O L A Y         : Davacı vekili dava dilekçesinde özetle; davacı sigorta şirketi tarafından kasko güvencesi altında olan 34 FIG 76 plakalı araç sürücüsü sigortalının 07/07/2011 tarihinde davalı belediyenin bakım ve onarımından sorumlu olduğu 3561 nolu trafik ışıklarının çalışmaması nedeniyle kaza yaptığını, araçta meydana gelen hasar nedeniyle sigortalıya ödenen 4.621,89 TL sigorta tazminatının ödeme tarihinden itibaren işleyecek yasal faizi ile birlikte davalıdan rücuen tahsiline karar verilmesi istemi ile idari yargı yerinde dava açmıştır.

İSTANBUL 3. İDARE MAHKEMESİ: 28/03/2013 gün ve 2012/1041 Esas, 2013/567 Karar sayı ile, ‘‘…2918 sayılı Yasanın 19.1.2011 tarihinde yürürlüğe giren 110. maddesi ile Anayasa Mahkemesi’nin benzer bir konuda İdare Mahkemesi’nin davaya bakmakla görevli bulunmadığı yolundaki kararları gözetildiğinde, bahsi geçen Kanun maddesinin karayollarında, can ve mal güvenliği yönünden trafik düzeninin sağlanarak trafik güvenliğini ilgilendiren tüm konularda alınacak önlemleri kapsadığı ve Kanunun, trafikle ilgili kuralları, şartları, hak ve yükümlülükleri, bunların uygulanmasını ve denetlenmesini, ilgili kuruluşları ve bunların görev yetki ve sorumlulukları ile, çalışma usullerini kapsadığı, dolayısıyla oluşan trafik kazası nedeniyle açılacak sorumluluk davalarının görüm ve çözümünde adli yargının görevli olduğu; meydana gelen zararın tazmini istemiyle açılan bu davanın da adli yargı yerinde çözümlenmesi gerektiği sonucuna varılmıştır.

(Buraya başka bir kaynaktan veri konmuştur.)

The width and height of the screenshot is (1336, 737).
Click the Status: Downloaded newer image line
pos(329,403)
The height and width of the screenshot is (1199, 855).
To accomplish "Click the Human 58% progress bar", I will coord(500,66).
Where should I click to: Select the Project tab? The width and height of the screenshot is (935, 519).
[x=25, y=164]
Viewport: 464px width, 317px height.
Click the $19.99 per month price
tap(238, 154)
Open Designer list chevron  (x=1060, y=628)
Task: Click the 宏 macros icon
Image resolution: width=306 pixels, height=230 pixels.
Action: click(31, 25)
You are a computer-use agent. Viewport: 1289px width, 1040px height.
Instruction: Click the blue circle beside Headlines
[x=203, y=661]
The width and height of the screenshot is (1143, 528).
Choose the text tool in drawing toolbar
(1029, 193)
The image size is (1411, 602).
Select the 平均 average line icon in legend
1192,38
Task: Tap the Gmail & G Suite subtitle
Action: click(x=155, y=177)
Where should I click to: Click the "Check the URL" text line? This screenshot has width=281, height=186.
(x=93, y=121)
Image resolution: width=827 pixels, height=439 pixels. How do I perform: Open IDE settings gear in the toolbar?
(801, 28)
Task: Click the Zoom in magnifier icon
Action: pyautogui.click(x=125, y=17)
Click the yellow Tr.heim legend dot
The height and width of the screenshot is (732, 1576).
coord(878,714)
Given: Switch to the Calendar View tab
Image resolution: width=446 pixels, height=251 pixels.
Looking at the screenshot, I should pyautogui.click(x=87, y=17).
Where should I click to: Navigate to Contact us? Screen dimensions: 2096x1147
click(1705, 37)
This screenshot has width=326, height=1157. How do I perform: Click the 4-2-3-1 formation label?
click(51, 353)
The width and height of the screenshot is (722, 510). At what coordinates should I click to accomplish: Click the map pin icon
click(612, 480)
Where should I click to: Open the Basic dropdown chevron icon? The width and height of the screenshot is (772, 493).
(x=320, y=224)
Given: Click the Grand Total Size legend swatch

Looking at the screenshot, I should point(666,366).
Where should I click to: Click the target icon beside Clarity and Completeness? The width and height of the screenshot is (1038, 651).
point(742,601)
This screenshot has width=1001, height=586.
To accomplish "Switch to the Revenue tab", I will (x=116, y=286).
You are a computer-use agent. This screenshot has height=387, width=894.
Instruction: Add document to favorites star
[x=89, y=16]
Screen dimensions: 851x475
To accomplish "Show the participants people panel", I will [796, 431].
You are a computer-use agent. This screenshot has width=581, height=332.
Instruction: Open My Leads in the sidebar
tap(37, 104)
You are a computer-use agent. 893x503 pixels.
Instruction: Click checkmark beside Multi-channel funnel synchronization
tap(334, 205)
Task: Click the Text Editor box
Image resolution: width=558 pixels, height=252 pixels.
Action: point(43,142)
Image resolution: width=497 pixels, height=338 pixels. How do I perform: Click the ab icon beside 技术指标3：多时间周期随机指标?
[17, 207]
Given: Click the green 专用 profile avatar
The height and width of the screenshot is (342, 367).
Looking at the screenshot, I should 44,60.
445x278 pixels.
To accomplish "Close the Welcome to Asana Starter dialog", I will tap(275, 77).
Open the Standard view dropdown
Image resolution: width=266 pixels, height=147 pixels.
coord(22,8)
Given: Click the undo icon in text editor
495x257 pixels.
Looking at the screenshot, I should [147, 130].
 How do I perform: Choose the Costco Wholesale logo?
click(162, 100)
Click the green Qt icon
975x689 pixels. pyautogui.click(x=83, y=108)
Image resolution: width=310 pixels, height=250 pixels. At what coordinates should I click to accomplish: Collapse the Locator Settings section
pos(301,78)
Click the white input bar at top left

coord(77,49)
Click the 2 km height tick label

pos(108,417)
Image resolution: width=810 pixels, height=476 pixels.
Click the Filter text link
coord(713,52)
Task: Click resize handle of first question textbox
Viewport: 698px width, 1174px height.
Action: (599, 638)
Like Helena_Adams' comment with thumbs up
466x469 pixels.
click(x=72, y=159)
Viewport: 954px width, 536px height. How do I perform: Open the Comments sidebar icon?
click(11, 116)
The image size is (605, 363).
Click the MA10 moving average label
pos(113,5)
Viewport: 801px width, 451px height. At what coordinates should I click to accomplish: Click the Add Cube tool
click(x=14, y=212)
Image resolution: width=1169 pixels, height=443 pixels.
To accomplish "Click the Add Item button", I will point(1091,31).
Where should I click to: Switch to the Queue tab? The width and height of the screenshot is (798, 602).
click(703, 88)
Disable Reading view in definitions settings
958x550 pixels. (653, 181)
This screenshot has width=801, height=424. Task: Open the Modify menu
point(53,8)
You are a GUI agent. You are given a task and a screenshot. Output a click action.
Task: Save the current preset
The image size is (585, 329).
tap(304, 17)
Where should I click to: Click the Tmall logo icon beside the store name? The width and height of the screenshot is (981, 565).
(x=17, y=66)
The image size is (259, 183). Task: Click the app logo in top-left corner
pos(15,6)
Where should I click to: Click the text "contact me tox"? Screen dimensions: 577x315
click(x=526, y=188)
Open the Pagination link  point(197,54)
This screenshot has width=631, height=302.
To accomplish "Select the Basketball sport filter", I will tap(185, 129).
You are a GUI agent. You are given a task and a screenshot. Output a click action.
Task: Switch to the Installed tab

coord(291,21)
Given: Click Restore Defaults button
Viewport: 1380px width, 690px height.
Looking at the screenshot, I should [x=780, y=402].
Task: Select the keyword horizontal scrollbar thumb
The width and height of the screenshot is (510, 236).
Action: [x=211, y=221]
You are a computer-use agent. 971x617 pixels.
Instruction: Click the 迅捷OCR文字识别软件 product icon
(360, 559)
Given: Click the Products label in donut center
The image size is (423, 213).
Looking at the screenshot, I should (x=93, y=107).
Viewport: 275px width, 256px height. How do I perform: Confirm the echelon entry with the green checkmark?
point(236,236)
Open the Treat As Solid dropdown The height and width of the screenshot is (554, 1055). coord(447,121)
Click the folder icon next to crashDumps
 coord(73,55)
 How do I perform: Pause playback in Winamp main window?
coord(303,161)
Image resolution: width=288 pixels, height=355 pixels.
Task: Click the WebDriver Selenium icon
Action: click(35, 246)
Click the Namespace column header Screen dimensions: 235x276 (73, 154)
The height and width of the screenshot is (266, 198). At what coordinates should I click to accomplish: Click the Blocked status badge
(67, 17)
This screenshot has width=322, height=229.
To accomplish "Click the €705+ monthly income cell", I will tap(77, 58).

Nitekim, Uyuşmazlık Mahkemesinin 24.12.2012 tarih ve E: 2012/541 ve K: 2012/438 sayılı kararının da bu yöndedir…’’ şeklindeki gerekçesiyle davanın görev yönünden reddine karar vermiş, verilen karara davalı vekilince itiraz edilmiş, İstanbul Bölge İdare Mahkemesi: 24/10/2013 gün ve 2013/15917 Esas, 2013/15243 Karar sayı ile; itiraz isteminin reddi ile kararın onanmasına karar vermiş, bu şekilde karar 22/01/2014 tarihinde kesinleşmiştir.

Davacı vekili aynı istemle bu kez adli yargı yerinde dava açmıştır.

İSTANBUL 12. ASLİYE HUKUK MAHKEMESİ: 25/02/2016 gün ve 2014/118 Esas, 2016/95 Karar sayı ile özetle davacının rücuen tazminat isteminin davalı İstanbul Büyükşehir Belediyesi’nin hizmet kusuruna dayandırıldığı anlaşıldığından ve idarenin hizmet kusuruna yönelik davaların tam yargı davası olarak idari yargı mercilerinde görülmesi gerektiğinden bahisle davanın yargı yeri nedeni ile reddine karar vermiş, bu karar davacı vekili tarafından temyiz edilmiş, Yargıtay 17. Hukuk Dairesi: 10/10/2016 gün ve 2016/10799 Esas, 2016/8727 Karar sayı ile kararın onanmasına hükmetmiştir. Taraflarca karar düzeltme yoluna başvurulmayan karar kesinleşmiştir.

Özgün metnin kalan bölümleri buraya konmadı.